Geyser ©Vaughan Ashby Birdfinders
Birdwatching in autumn is very different from the spring. Birds are mainly seen along the coast and by the middle of October most migrants have left the country. September-November is the period to look for rare birds, with mid-September to mid-October being the best time. American waders are usually seen until early October, while the peak occurrence of American passerines is around 10 Oct. American passerines have been noted annually in Iceland since 1968 with the exception of 1994.
Barrow’s Goldeneye Bucephala islandica ©Vaughan Ashby Birdfinders
In November the winter starts to show its face and birding becomes both short and monotonous. As mentioned above the Southwest part of Iceland is the best area in winter with daily totals as high as 40 species. From the end of November until early February it is possible to bird for only 3-6 hours, depending on the weather. Days are a little bit shorter in the north of Iceland.

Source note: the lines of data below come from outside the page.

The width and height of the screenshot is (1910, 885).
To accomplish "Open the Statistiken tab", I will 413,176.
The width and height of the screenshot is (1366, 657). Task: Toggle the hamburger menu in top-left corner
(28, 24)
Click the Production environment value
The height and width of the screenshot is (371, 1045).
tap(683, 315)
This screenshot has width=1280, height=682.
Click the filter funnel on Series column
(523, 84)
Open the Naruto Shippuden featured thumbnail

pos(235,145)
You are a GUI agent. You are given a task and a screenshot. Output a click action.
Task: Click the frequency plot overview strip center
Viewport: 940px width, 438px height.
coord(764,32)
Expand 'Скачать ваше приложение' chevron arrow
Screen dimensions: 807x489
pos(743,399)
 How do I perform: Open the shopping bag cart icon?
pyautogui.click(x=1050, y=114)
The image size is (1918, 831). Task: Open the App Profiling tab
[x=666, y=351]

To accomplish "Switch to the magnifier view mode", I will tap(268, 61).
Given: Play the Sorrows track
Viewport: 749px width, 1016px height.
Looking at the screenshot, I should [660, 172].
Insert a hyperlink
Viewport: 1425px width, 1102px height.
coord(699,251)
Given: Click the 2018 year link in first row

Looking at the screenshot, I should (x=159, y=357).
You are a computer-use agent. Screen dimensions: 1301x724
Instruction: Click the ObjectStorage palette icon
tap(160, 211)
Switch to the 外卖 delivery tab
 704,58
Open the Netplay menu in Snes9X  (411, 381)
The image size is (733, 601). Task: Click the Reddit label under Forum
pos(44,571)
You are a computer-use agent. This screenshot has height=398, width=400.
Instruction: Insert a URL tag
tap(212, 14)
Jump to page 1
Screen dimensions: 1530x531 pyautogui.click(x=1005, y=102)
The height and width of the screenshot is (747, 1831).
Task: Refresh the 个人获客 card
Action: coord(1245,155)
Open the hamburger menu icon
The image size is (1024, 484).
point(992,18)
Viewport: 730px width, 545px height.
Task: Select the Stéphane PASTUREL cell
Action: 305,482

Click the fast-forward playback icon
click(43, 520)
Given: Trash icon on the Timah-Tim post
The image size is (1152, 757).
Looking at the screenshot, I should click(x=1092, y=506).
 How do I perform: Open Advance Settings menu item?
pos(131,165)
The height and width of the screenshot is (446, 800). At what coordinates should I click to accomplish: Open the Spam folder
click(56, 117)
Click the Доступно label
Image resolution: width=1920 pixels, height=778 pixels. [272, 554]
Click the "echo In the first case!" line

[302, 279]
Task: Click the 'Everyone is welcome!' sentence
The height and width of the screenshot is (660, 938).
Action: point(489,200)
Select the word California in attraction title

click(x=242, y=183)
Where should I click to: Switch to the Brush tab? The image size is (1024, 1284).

Harlequin Ducks Histrionicus histrionicus ©Vaughan Ashby Birdfinders
Beware! Birders coming to Iceland in winter must watch the weather forecast VERY closely if they are planning a trip outside the capital area as the weather can change very rapidly. During the morning the sky may be clear with no wind but a few hours later the wind could be very strong mixed with a snowstorm! Then in April the migrants start to appear again with the main wave coming between mid-April and mid-May. The last migrants to arrive are the two phalarope species.